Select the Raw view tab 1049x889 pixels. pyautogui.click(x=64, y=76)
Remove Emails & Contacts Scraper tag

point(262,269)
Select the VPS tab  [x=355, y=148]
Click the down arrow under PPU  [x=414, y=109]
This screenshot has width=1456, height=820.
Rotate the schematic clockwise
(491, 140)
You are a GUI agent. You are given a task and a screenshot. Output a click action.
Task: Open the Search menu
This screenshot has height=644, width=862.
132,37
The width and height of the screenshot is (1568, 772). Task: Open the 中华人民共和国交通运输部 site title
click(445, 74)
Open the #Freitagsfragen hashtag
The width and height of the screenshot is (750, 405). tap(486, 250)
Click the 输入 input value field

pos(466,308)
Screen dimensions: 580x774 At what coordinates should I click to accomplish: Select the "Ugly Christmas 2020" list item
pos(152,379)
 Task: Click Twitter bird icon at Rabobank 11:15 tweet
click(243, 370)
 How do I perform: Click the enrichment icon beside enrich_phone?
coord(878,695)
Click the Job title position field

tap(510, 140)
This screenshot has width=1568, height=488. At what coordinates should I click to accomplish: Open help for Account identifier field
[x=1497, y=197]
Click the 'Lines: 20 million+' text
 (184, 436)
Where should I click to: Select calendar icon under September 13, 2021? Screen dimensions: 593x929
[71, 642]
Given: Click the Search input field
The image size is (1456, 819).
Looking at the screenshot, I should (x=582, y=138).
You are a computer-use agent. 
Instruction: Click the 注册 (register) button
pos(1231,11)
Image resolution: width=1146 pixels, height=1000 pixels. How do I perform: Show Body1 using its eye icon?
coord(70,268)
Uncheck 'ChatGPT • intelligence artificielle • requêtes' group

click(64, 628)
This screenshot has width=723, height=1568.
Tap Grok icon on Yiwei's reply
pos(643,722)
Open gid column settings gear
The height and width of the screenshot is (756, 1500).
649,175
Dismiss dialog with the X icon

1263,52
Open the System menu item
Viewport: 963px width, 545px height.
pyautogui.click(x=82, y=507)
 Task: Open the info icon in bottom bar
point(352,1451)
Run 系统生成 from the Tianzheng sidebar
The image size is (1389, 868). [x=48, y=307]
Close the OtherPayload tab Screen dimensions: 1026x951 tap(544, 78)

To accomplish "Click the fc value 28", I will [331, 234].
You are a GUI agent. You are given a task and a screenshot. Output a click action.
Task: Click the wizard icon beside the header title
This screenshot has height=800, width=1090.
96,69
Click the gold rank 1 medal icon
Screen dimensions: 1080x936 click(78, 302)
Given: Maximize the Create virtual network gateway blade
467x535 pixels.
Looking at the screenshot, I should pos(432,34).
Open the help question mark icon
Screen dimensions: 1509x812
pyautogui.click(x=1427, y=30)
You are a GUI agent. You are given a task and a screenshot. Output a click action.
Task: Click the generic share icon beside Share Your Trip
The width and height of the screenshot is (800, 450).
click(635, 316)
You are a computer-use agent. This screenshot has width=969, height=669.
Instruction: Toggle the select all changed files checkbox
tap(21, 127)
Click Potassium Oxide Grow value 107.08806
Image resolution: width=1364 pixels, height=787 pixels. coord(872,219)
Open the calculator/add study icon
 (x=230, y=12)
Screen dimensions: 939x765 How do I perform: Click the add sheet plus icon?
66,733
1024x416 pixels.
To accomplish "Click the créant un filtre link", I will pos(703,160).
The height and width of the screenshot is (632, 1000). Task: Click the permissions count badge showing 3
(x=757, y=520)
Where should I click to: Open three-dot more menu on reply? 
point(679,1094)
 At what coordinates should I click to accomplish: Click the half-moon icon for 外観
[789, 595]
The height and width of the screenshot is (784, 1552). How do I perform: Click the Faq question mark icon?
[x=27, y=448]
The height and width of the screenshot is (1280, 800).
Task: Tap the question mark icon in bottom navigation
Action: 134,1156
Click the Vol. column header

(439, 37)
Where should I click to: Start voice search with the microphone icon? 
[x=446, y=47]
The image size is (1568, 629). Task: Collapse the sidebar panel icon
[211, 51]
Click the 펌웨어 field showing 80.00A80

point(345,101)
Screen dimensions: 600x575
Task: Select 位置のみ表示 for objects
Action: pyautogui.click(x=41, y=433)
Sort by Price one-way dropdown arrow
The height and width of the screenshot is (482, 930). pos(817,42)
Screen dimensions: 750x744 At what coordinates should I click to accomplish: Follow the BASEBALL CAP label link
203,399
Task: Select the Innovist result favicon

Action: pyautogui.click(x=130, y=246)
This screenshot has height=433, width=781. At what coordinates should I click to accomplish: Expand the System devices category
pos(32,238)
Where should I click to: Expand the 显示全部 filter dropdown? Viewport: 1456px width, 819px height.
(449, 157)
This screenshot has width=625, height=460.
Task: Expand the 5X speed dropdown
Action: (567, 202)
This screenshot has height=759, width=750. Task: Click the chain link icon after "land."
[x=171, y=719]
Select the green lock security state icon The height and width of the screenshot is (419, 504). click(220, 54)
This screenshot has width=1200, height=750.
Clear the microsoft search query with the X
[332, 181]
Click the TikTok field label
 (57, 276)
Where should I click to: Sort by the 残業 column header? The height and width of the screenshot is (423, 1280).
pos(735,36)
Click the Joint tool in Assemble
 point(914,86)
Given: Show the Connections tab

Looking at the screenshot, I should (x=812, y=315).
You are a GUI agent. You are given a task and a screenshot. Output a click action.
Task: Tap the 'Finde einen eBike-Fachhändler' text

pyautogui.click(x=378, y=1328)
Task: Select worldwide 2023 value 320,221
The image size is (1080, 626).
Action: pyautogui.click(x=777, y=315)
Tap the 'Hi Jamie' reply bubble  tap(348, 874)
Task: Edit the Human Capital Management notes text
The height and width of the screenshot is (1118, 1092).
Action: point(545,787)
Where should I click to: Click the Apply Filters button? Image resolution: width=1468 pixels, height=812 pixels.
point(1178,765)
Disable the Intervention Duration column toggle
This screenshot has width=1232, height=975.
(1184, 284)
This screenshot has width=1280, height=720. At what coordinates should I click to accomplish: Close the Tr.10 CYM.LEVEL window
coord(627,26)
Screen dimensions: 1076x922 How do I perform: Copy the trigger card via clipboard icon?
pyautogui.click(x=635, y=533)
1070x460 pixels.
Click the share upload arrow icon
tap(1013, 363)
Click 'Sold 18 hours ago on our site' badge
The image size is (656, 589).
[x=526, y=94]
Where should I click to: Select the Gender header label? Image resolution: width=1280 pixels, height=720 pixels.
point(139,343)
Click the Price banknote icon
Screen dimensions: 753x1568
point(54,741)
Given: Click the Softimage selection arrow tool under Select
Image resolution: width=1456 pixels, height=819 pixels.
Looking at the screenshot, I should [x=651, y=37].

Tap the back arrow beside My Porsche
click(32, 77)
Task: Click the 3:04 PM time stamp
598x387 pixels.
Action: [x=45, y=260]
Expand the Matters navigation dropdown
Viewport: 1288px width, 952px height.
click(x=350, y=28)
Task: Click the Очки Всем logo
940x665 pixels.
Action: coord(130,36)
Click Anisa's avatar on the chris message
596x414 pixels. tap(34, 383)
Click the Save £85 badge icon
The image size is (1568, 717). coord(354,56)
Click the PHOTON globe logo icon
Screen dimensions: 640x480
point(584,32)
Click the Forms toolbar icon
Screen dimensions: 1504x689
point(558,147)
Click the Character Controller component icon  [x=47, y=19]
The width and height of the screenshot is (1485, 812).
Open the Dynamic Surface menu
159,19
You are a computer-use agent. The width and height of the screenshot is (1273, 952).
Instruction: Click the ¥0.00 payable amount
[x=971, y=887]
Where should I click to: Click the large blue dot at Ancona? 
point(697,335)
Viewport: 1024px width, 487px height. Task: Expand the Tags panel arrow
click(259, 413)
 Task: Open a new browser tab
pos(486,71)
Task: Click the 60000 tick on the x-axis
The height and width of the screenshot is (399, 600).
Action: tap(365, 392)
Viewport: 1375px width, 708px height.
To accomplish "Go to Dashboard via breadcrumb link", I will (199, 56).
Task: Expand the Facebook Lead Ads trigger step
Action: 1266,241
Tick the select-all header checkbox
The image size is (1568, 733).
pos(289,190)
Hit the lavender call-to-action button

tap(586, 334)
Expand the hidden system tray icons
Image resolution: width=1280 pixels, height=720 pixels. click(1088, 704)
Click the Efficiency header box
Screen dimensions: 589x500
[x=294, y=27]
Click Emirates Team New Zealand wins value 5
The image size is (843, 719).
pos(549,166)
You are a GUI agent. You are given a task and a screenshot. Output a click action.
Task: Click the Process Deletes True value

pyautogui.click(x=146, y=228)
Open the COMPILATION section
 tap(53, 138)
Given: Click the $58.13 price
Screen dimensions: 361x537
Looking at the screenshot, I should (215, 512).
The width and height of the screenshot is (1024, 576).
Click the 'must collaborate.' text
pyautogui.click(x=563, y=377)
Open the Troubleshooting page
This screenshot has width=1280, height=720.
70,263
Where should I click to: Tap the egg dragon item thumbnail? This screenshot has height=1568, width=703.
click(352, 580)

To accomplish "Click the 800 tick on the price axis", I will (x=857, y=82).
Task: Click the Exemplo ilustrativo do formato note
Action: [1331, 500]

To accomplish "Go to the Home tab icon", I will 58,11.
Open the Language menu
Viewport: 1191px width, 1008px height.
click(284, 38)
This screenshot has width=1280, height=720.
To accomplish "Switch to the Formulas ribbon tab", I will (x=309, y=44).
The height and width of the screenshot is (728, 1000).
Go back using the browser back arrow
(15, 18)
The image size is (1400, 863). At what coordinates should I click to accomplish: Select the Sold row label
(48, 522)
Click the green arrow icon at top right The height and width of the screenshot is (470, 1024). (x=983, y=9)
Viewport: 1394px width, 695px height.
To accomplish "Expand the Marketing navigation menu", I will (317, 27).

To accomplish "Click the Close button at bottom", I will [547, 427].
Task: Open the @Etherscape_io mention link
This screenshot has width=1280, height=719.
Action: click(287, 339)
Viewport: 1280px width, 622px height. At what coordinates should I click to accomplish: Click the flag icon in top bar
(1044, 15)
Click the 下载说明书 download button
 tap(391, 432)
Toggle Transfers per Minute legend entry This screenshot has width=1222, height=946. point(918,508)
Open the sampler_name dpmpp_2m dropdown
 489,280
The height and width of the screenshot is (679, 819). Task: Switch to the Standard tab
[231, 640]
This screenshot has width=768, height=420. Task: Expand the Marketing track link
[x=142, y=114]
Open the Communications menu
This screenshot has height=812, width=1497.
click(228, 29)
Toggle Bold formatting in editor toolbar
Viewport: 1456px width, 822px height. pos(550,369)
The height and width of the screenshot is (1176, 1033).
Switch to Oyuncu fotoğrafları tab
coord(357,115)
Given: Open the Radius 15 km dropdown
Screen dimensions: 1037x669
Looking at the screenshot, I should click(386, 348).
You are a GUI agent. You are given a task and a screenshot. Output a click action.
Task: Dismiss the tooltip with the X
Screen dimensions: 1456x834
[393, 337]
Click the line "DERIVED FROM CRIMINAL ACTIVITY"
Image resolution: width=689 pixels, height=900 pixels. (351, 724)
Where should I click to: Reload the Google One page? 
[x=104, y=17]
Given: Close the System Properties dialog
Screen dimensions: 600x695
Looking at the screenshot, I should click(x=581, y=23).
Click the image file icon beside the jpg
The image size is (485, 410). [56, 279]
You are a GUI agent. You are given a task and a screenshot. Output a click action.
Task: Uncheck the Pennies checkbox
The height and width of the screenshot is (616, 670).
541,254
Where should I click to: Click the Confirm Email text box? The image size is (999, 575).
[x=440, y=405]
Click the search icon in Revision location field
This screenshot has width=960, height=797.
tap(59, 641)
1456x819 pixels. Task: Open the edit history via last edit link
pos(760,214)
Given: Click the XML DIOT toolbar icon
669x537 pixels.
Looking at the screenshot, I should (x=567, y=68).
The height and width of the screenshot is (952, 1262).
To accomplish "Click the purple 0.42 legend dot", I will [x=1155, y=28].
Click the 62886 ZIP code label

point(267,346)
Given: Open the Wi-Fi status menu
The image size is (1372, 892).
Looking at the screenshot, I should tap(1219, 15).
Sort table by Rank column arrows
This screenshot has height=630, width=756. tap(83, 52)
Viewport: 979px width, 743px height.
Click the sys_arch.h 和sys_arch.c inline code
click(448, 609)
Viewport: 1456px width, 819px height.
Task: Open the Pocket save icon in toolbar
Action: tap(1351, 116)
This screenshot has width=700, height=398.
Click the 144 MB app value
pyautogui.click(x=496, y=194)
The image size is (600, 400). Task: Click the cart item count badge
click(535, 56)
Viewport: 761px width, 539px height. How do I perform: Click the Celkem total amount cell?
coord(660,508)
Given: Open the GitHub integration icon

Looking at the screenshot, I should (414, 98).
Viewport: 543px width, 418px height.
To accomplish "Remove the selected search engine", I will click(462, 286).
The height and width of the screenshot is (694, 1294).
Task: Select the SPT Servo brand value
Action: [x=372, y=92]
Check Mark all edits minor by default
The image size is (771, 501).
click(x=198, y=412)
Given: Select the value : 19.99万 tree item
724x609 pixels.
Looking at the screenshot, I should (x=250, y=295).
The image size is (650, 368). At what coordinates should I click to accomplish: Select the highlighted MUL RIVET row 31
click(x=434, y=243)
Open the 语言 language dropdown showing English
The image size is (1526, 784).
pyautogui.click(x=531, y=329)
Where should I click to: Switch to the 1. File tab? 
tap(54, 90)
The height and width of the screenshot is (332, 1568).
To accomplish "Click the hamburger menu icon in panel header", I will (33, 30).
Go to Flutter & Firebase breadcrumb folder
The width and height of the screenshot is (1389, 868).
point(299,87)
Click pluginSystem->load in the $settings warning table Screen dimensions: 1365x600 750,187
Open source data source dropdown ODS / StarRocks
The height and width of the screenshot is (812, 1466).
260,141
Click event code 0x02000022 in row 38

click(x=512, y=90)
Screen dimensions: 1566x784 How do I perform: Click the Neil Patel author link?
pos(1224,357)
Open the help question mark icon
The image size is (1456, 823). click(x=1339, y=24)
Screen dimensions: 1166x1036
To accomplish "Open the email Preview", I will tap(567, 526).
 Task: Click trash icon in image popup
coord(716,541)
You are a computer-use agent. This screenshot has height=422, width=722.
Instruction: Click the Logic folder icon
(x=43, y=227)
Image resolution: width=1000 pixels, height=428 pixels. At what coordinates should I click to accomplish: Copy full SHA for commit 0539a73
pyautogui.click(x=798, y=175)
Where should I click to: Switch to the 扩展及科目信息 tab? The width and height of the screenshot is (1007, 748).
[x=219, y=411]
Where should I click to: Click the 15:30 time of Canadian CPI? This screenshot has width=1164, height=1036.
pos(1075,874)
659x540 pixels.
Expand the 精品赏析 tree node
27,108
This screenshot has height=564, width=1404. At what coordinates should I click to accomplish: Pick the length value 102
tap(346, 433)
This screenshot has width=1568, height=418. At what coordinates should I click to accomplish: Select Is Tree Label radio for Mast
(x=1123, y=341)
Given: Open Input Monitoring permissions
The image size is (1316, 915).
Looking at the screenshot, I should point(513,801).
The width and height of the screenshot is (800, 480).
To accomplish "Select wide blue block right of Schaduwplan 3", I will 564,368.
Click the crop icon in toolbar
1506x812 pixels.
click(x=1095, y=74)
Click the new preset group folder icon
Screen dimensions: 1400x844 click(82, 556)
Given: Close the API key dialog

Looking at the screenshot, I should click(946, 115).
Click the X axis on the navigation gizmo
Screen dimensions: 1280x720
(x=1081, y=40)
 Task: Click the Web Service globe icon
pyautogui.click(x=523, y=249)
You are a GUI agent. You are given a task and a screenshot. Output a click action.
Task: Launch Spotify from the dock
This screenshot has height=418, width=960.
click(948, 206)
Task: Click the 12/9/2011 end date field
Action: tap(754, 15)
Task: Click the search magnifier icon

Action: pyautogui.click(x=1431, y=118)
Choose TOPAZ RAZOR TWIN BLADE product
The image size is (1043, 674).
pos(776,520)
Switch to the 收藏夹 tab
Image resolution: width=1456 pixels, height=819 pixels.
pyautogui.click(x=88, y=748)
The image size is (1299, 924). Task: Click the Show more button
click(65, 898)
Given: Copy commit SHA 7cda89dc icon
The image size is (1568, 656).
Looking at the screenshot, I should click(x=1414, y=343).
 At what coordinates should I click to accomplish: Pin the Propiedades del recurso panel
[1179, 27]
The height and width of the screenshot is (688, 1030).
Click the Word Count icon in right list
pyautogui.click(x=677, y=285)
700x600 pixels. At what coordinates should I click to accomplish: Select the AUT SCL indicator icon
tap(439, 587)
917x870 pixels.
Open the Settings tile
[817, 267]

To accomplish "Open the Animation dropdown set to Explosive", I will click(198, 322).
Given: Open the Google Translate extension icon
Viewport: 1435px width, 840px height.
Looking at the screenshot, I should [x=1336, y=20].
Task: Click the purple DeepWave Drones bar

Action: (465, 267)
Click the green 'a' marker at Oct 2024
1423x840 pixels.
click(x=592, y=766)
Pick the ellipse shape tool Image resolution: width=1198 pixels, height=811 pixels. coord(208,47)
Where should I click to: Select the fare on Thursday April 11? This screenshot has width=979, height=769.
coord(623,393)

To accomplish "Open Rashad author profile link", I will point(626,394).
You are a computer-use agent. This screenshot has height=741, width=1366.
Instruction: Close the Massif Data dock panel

══════

_PROBLEM REQUIREMENTS:_
Please recast the entries from the line with "The height and width of the screenshot is (1176, 1033)." to the line with "Looking at the screenshot, I should click(386, 348).", both included, as a Markdown table with the columns Row and Entry Line, numbering each line and leaving out blank lines.

_THE ANSWER:_
| Row | Entry Line |
|---|---|
| 1 | The height and width of the screenshot is (1176, 1033). |
| 2 | Switch to Oyuncu fotoğrafları tab |
| 3 | coord(357,115) |
| 4 | Given: Open the Radius 15 km dropdown |
| 5 | Screen dimensions: 1037x669 |
| 6 | Looking at the screenshot, I should click(386, 348). |